You can imagine the scene as gardeners in anoraks, armed with trowels and garden forks arrived. Hellebores, snowdrops, ferns were the main plants of interest. A polite-ish dig-up began.
Whilst the garden was under siege, I got talking to a lady who turned out to have been the owners longterm carer. She handed me a scraggy shrub in a pot. Take this for your garden, it is something special, I cannot remember what but I always had to pay particular attention to watering it. Inwardly thinking, yuck that looks dreadful, I politely accepted it and made a donation of £5.
I planted it in the ground in about February this year. Clearly delighted to have space to send its roots, it is now flowering happily.
It is New Zealand lilac, Hebe hulkeana or right now, Happy Hebe.
This is the outlook from my chair where I enjoy my morning coffee. Purple Cerinthe in the foreground with masses of Eschscholzia poppies behind. These are all self sown. Bargain.
These may not have been fashionable at Chelsea this year but I don’t care, I still love Allium purple sensation.
The border in morning light before the sun gets to it. The contrast of green with the dark burnt orange from Euphorbia griffithii Dixter.
I have always admired Iris sibirica for its royal colour and neat form, somehow refined. I planted these last year and am delighted to see they made it.
6. Another view of a different part of the border.
Again before the sun reaches it, this is a pleasing gentle froth of green, pink and white. Persicaria bistorta, Anthriscus sylvestris Ravenswing and Thalictrum Elin.
Wishing you an enjoyable long weekend, wherever you are. D.
Ha, another Hebe hulkeana fan, I am mad on this lovely plant. I love all your six Dorris and what a lovely sight your Eschscholzia ( I always have to look up the spelling, there seem to be way too many vowels) and Cerinthe make growing together en masse. Your border looks fabulous. I adore irises too, yours is a fabulous colour.
Oh thank you Chloris. How big has your Hebe got? I’m hoping no more than 1.5 m?
It doesn’t grow tall, no more than about 50cm. But it sprawls sideways so it needs quite a bit of room.
Oh interesting. Thanks
I know Persicaria bistorta is easy to grow and very common but I love it in the garden. Such a happy plant that always performs. Great ground cover as well out competing even the toughest weeds.
Agreed.

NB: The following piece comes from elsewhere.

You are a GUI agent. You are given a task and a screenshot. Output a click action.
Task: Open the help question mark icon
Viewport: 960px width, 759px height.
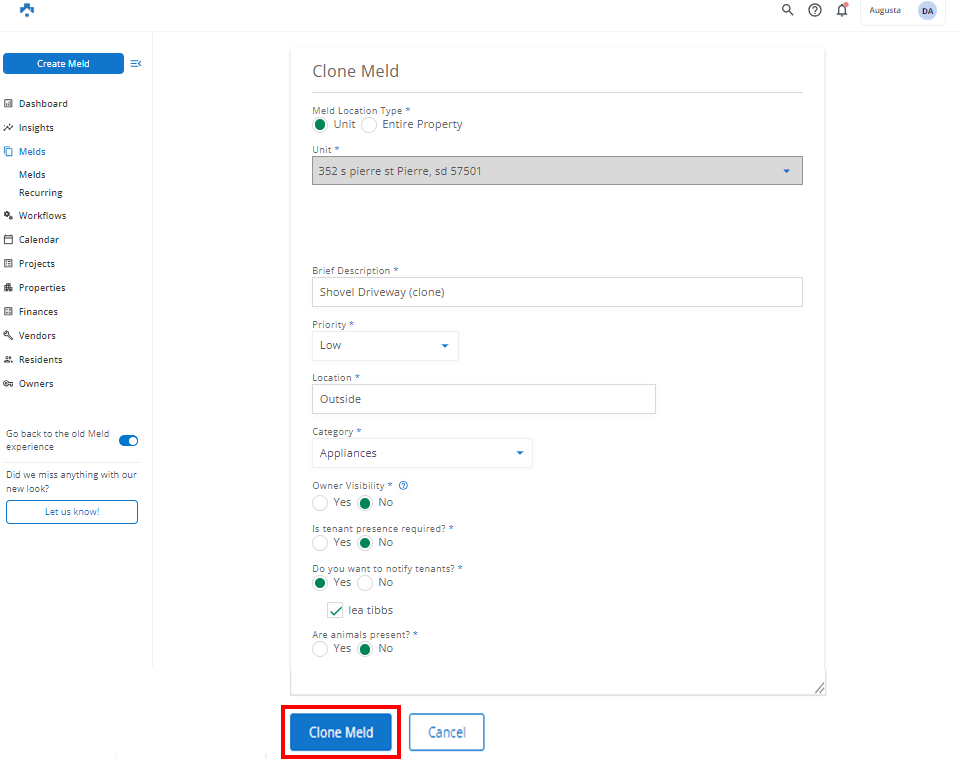[815, 10]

And that is why it has room in my garden
Wow, your cerinthe are amazingly dark and look stunning against the Eschscholzia. I had not heard of Hebe hulkeana before this week. It looks most interesting!
Thank you so much. As they are self sown I cannot take all the credit. Chloris has Hebe h and I am really pleased with how it’s looking.
‘Winslow’ got my attention; and made me wonder what you were doing in Arizona! That hebe is very different from any hebe I am familiar with. The genus is common here, but the blooms are more compact, like bottlebrush. California poppies of course grow wild. They are not as prolific as they used to be, but they pop up randomly about in sunny spots.
Winslow Buckinghamshire rather than Arizona. The hebe has a common name of New Zealand lilac which makes me wonder why it is not a syringa.
Hebe is the genus. It is not related to Syringa. It gets the common name because of the floral structure.
Yes I understand the genus is Hebe but just not why as it’s floral structure is lilac like.
Oh, a few different families use variations of that same sort of inflorescence. It must work.